С того самого дня он знал про себя все. Объяснить не мог, просто знал – куда раньше взрослых, цеплявшихся за утешительные иллюзии, упорно не желавших принять невообразимую, но очевидную правду. Родители дарили ему книги, покупали за сумасшедшие деньги, заказывали купцам-чужестранцам. Всё чаяли наткнуться-таки на «хорошую», которая откроется их мальчику. Книги были роскошные, в переплетах, обтянутых бархатом, со страницами тончайшей кожи, чудесно выделанной, а то и бесценной заморской бумаги – глянцево-белой, плотной, только королевские указы на такой писать. Но страницы, сколько ни пялился на них Борун, так и оставались девственно-чистыми. А у няньки-то – Борун сам видел, – едва приоткроет, тотчас начинала течь по белому черная вязь, будто вышивка по шелковой салфетке. Текла и текла со страницы на страницу словами сказок, журча песенками отважных воинов и скромными речами прекрасных дев, свиваясь в киноварные буквицы зачинов.

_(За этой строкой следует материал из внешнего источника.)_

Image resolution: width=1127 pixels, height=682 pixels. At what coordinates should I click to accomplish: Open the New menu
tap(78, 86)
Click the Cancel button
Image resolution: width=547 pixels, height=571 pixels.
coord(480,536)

Поскольку к Боруну сказки не шли, нянька читала ему вслух на разные голоса, то и дело ахая или причитая своим собственным – переживала, дура, за героев. Будто не понимала, что все это пустые выдумки, враки. Захлопнешь книгу – и где они, воины и красавицы? Нету их, одни только белые листы. Борун угрюмо слушал, размышляя про себя о тех временах, когда станет очень богатым. А в один прекрасный день нянька, открыв книгу, не увидела в ней привычного буквенного узорочья. Везде, на всех страницах, царил простой рубленый шрифт, облекающий собою слова трактатов «О деньгах», «О приумножении богатства» и других столь же поучительных сочинений. Сказки наотрез отказались являться к Боруну – даже через няньку. Та, дубина докучная, отчего-то огорчилась ужасно. Гладила «бедное дитятко» по головке, бормотала глупые утешения, и глаза ее – выцветшие, как заношенная юбка, глаза состарившейся в чужих людях сельской дуры – сочились слезами. Борун брезгливо уворачивался от ласк, усаживался подальше и сосредоточенно слушал, как нянька читает трактаты, запинаясь на мудреных словах. Понимал он немногим больше старухи, и все отчего-то казалось, что виной тому слезливый нянькин голос, ее бесконечные запинки. С приближением своего очередного Дня наделения именем он явился к отцу и жестко потребовал: няньку прогнать, ему же нанять дельного учителя, чтоб выучил читать и всяким прочим нужным вещам. И впредь дарить не малышовые, а нормальные, полезные книги.